Reapit launches pioneering AI that promises ‘not to replace jobs’
Software giant says its RAI copilot is industry's most secure AI platform and will make staff more efficient and successful but not redundant.

Estate agents who use Reapit can now run their businesses almost entirely via new AI tech that officially launches today but which the London-based firm promises isn’t designed or meant to replace staff.
Called RAI, it a ‘copilot’ that enables estate agency managers and their staff to ask their mobile phone via voice or typed-in queries to provide an almost limitless range of information about their business to be used in a variety of scenarios at all points in the property process.
This includes valuation, instruction, sales progression, compliance checks, follow ups and other admin tasks for both sales, lettings and property management.
This can be used for example to prep valuers for prospective vendor meetings, agents for viewings but also help managers run their teams with performance-related information.

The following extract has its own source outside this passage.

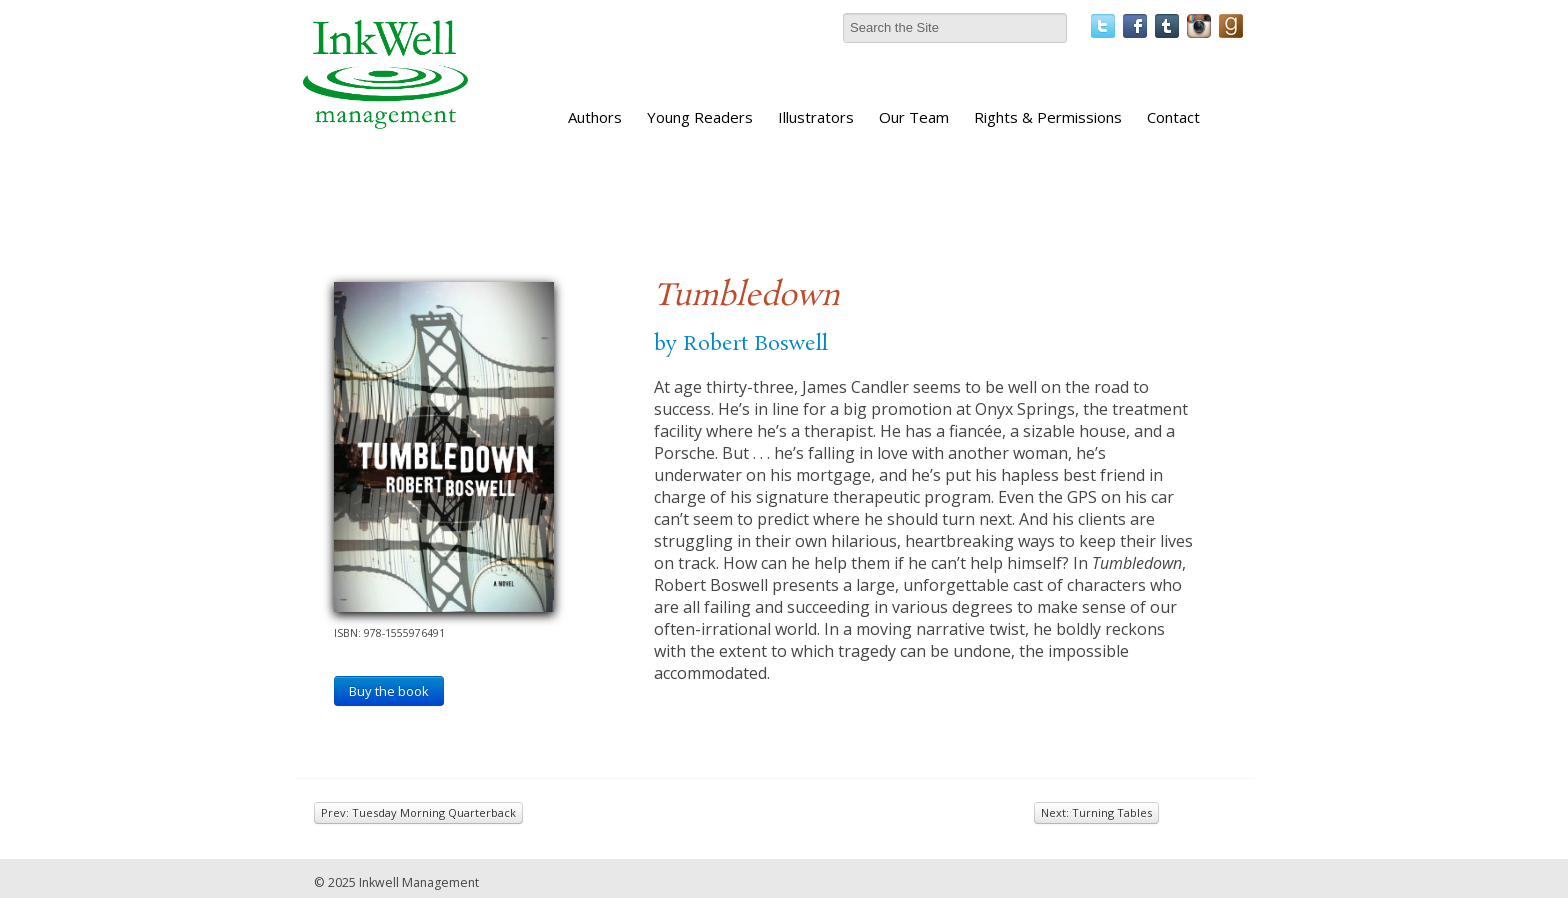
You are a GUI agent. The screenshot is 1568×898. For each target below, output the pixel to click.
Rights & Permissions (1048, 117)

“For example, if as a branch manager I want to know who’s been my best performing agent I would ask my RAI copilot to do that and email me a spreadsheet and then email the team member involved saying well done and thankyou,” Dr Neil Cobbold, the firm’s commercial director, tells The Neg.
“Agents who use Reapit don’t have to understand AI or know how coding works – our new tech just does it for them ‘under the bonnet’ and works backwards through the Reapit workflow to ask back-up questions like ‘would you like to do this regularly’, for example.
Key aims
Cobbold says Reapit had three key aims when launching RAI all designed to reassure its estate agency customers as the ‘AI clamour’ has intensified in recent months.
These are to provide a secure way for agents to use AI without compromising their own or their client’s data; reassure agents that AI is not going to replace jobs or roles within the industry and is instead there solely to help teama work more efficiently and successfully; and that it wanted to create an alternative for agents who use ‘generic’ AI services like Chatgpt and who therefore risk ‘sounding’ like everyone else.
“We didn’t want an AI that could be used to justify lay-offs,” adds Cobbold.

Dawson Scott, Reapit’s CTO who has led the team developing RAI, says that “most AI in estate agency still lives inside software. “RAI lives with the agent, wherever their day takes them,” he says. “It shows up at the right moment, it listens, it prepares, it remembers, and it brings the right context. RAI’s copilot is a true assistant that amplifies your work and helps you focus on what matters most, your clients.”
Mark Armstrong, Reapit’s CEO, adds: “Five years ago, we opened up proptech with the first app market for this industry. We’re doing it again for AI. Innovation in estate agency shouldn’t sit behind closed doors, and with RAI – it doesn’t have to.”
App development
Cobbold says Reapit has put an embargo on agentic AI-related developments for the third-party proptech providers that plug into its ‘app market’ since RAI was first mooted in June this year. “We didn’t think it was fair for them to spend time and money developing AI agents when we were preparing to launch one that covered the whole Reapit platform – we’ve been in dialogue with them all about this and to explain how RAI offers a completely new level of security”.
Reapit’s platform already includes AI capabilities, with AI photo enhancements and an AI viewing assistant to be released in May, and AI applicant entry rolling out in June.